简体   繁体   English

如何控制特征的数量[机器学习]?

[英]how to control the number of features [machine learning]?

I am writing this machine learning code (classification) to clssify between two classes.我正在编写此机器学习代码(分类)以在两个类之间进行分类。 I started by having one feature to capture for all my images.我首先使用一项功能来捕获我的所有图像。

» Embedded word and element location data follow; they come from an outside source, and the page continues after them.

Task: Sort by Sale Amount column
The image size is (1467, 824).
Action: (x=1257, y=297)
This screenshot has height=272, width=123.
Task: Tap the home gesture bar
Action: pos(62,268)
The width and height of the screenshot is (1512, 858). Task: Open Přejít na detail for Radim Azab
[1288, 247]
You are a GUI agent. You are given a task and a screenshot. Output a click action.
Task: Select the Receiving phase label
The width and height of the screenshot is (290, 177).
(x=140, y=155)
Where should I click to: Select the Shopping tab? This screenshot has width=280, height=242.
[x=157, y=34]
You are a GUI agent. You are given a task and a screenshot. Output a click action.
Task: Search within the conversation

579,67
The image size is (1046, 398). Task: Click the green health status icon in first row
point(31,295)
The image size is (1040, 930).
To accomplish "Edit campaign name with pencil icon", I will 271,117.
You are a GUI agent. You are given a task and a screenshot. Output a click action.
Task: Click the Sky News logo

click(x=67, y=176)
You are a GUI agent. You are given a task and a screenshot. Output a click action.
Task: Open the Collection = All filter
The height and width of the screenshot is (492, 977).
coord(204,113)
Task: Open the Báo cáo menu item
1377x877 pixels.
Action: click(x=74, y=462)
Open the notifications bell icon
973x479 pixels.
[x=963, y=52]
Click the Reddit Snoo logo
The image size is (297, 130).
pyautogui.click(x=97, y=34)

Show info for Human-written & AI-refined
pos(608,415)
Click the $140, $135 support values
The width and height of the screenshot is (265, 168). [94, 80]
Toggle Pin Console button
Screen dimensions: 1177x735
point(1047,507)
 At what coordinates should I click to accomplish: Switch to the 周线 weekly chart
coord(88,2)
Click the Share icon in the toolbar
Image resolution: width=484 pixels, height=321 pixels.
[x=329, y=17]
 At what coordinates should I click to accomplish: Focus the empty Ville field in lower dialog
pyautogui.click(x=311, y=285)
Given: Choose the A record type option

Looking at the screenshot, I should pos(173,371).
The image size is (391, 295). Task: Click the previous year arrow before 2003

for example: (note: 1 & 0 are for labeling) class A=[(4295046.0, 1), (4998220.0, 1), (4565017.0, 1), (4078291.0, 1), (4350411.0, 1), (4434050.0, 1), (4201831.0, 1), (4203570.0, 1), (4197025.0, 1), (4110781.0, 1), (4080568.0, 1), (4276499.0, 1), (4363551.0, 1), (4241573.0, 1), (4455070.0, 1), (5682823.0, 1), (5572122.0, 1), (5382890.0, 1), (5217487.0, 1), (4714908.0, 1), (4697137.0, 1), (4057898.0, 1), (4143981.0, 1), (3899129.0, 1), (3830584.0, 1), (3557377.0, 1), (3125518.0, 1), (3197039.0, 1), (3109404.0, 1), (3024219.0, 1), (3066759.0, 1), (2726363.0, 1), (3507626.0, 1), .....etc]例如:(注:1 & 0 用于标注)class A=[(4295046.0, 1), (4998220.0, 1), (4565017.0, 1), (4078291.0, 1), (4350411.0, 1), (4.0) 1), (4201831.0, 1), (4203570.0, 1), (4197025.0, 1), (4110781.0, 1), (4080568.0, 1), (4276499.0, 1), (4), 5,17.0 , (4455070.0, 1), (5682823.0, 1), (5572122.0, 1), (5382890.0, 1), (5217487.0, 1), (4714908.0, 1), (7,8,10.0, 7), (46,10) 4143981.0, 1), (3899129.0, 1), (3830584.0, 1), (3557377.0, 1), (3125518.0, 1), (3197039.0, 1), (3109.0, 10) (3109.0, 10) (3109.0, 10) (3109.0, 10) 1), (2726363.0, 1), (3507626.0, 1), .....etc]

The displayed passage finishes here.